- _ASSIGNMENT_:
Among the records below, how many lines contain the word "Image"? The answer is a single number.

Screenshot grounding data:
▽

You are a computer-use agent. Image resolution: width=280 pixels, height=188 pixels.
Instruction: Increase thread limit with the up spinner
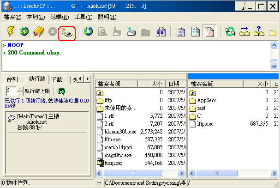(20, 89)
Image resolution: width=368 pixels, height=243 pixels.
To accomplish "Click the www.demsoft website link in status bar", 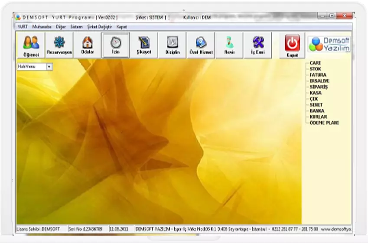I will (x=336, y=228).

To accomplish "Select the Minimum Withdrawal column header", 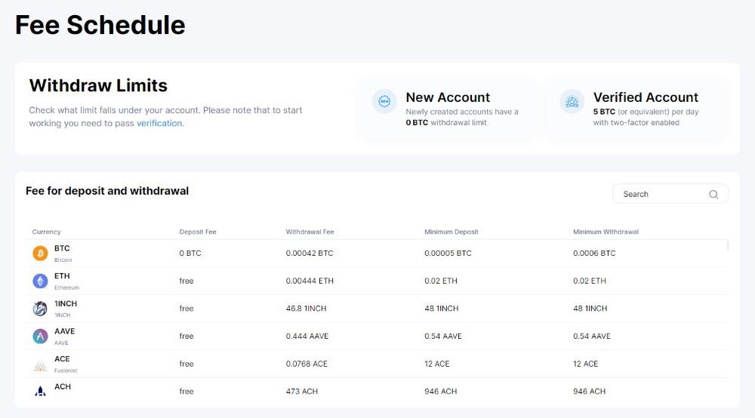I will [x=606, y=232].
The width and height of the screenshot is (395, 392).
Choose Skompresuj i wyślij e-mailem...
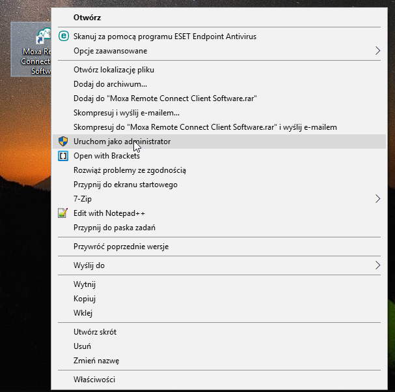126,113
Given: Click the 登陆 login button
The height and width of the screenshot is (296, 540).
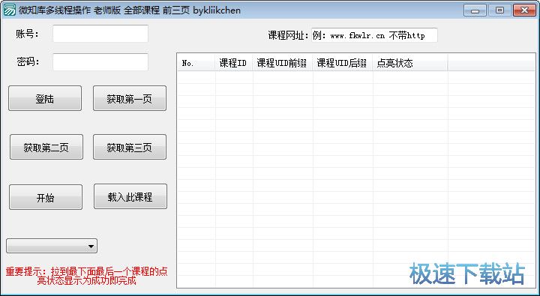Looking at the screenshot, I should 45,98.
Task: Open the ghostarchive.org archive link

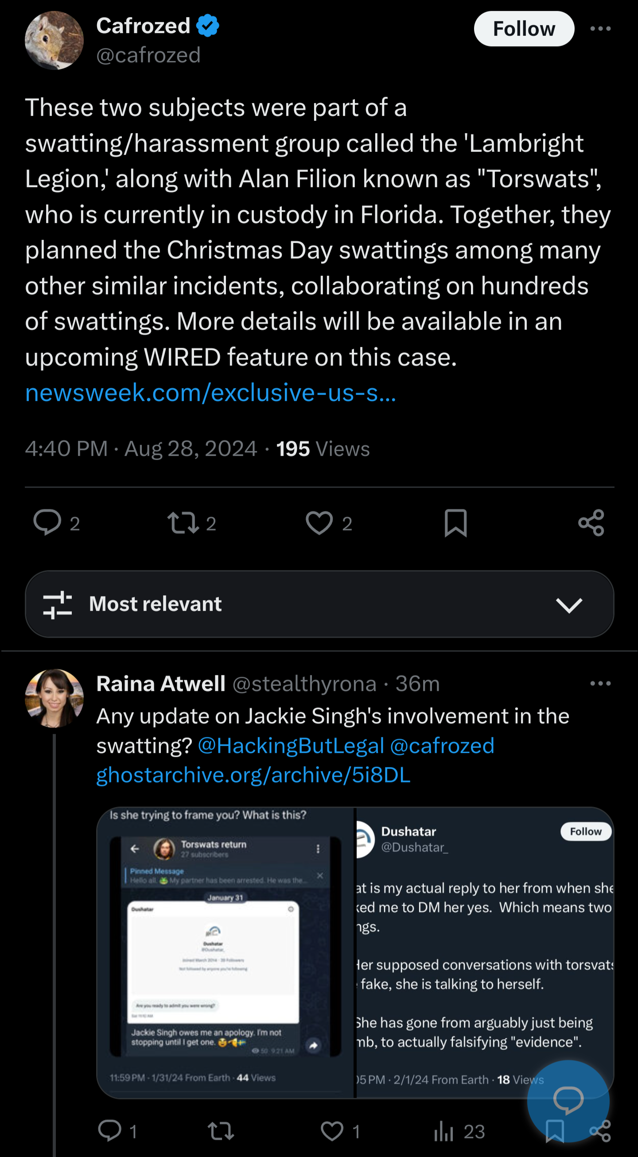Action: point(253,775)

△

- _RESULT OF THIS TASK_:
2